5 steps to help you become a successful teaching professor
Once a hotly debated position in academe, the teaching-only stream is become more commonplace on campus.
Once a rarity, teaching professors now play a pivotal role in the academic life of our students: teaching a wide variety of classes, advising students, leading course-based research experiences, and serving as deans of colleges, just to name a few. As more universities across North America compete for highly qualified teaching professor candidates, graduate students and postdoctoral fellows often feel unprepared and less qualified for the growing teaching job market.
Based on my personal experiences, I’ve compiled some advice for those on the path to a career as a teaching professor. Here are the five steps I recommend.

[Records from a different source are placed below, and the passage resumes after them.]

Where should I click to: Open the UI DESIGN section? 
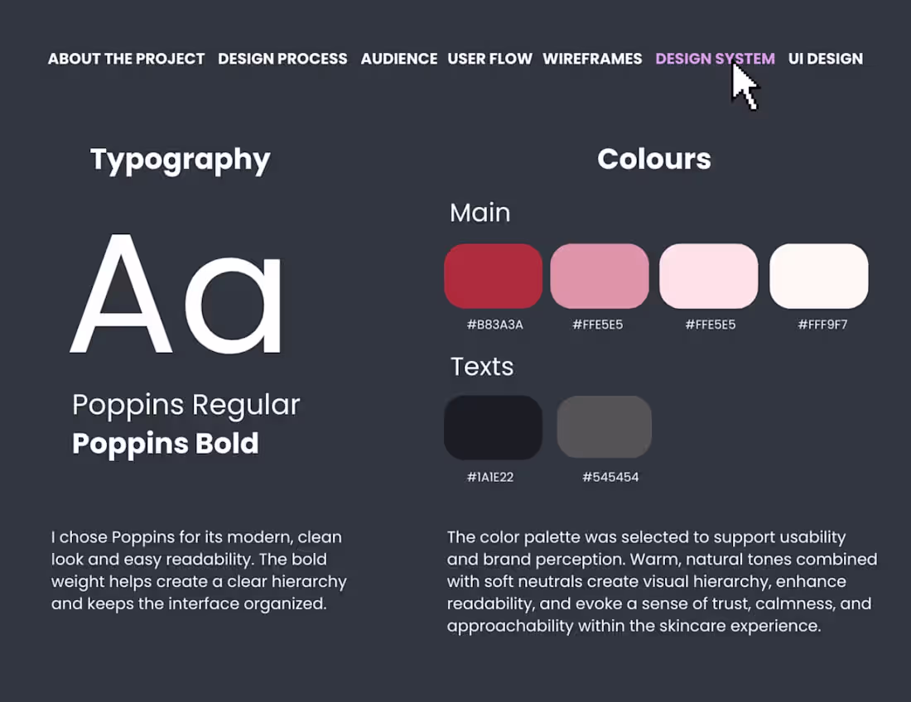click(826, 59)
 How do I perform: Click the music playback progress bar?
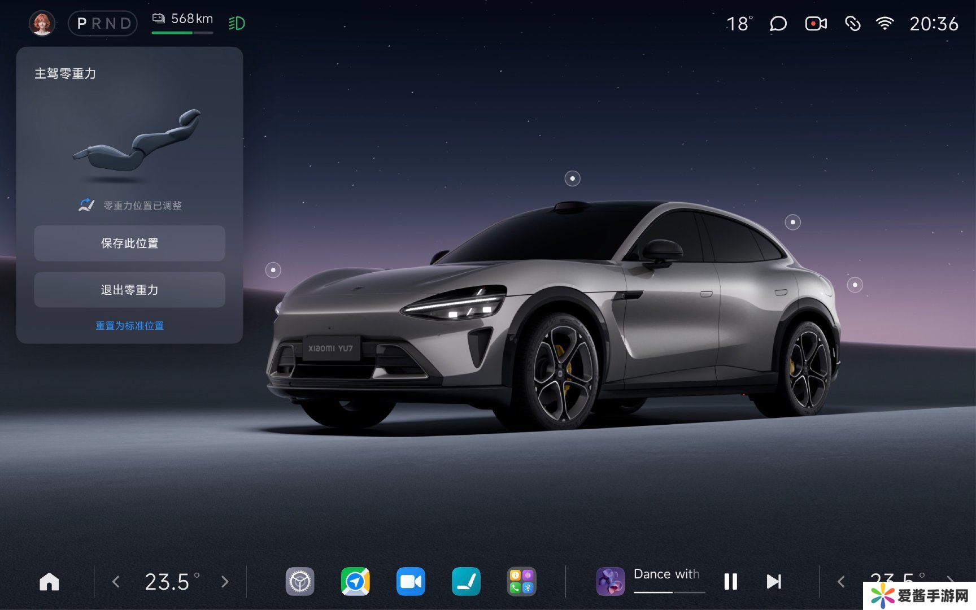pos(669,592)
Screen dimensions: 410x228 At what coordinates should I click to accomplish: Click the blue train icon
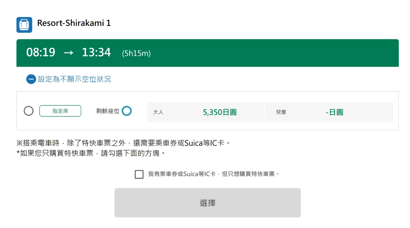coord(24,25)
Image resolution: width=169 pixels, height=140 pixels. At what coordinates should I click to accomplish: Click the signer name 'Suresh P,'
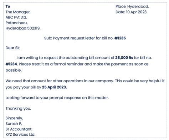(14, 124)
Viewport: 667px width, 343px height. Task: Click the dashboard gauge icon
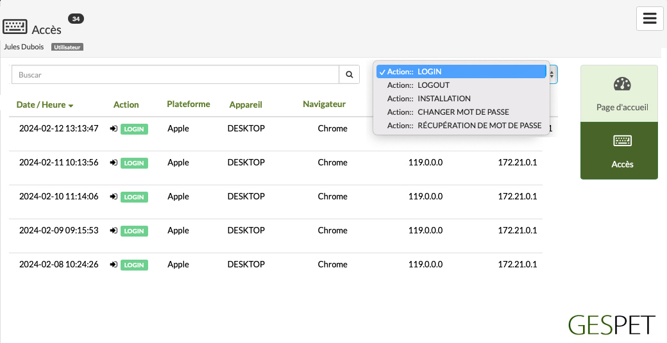622,84
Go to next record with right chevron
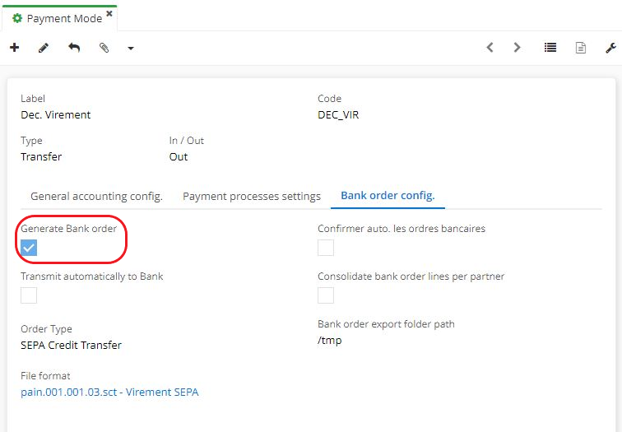Viewport: 622px width, 432px height. (x=518, y=48)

1. Teach whenever you can. This sounds like a no-brainer, but it’s actually difficult to fulfill if you are a graduate student or a postdoc, who are tasked to spend almost all their time in the lab. There are two ways to get around it:
- Build-in program – Many graduate schools and some postdoctoral fellowships specifically engineer teaching as part of the professional development. In such a program, you will naturally be exposed to teaching opportunities; and often this serves as a gateway for teaching orientated trainees to continue on teaching.
- Hunter-gatherer style – if you are like me, who worked in a research institution, you know teaching is not part of the package. In this way, you, the trainees, have to actively look for available teaching opportunities like hunters and gatherers looking for food. This can be unpleasant at times, because the scarcity of the opportunities and the difficulties of working out a deal with your supervisors (as some supervisors still refuse their trainees professional development opportunities). My deal with my supervisor was that I could assist in teaching (at most) one course per semester; and I would then compensate the hours invested in teaching during my personal times, including nights, weekends and holidays. In this way, I was able to teach continuously from 2014-2018 whilst publishing three first-author papers and two co-author papers, eventually landing an assistant teaching professor job at the Pennsylvania State University without a postdoc experience.
2. Just teaching is not enough, you need to develop a unique teaching style. As you become more experienced in teaching, you should ask yourself: what makes me a unique teacher? This question is essential because:
- It gives you an opportunity to reflect, grow, and mature as a competent teacher;
- It’s a question employers often ask you in the form of your teaching philosophy – a.k.a. why should you be hired over many other excellent candidates?
As a senior teaching assistant at the University of Toronto, I became known as the “storytelling dude” because of my implementation of storytelling in science education, which I continue to benefit from. In my most recent annual review, my departmental head, Wendy Hanna-Rose, remarked that my storytelling skills as “both effective and novel at transforming banality into sparks.” Don’t be scared by the word “philosophy”, start drafting your teaching statement today and you will benefit immensely.
3. Engage with your university teaching centre to develop pedagogical competence. This is not a requirement, but an asset. In Jonathan Haidt and Greg Lukianoff’s book The coddling of the American mind, the pair expertly explained how good intentions and bad ideas could set up a generation for failure. Teaching can be that kind of “coddling” too. In fact, many pedagogical techniques are controversial, but if used properly, can be extremely effective. For instance, blatant cold-calling is bad; but if students are given time to prepare ahead of time and use the cold-calling as a review technique, studies have shown cold-calling is beneficial to learning.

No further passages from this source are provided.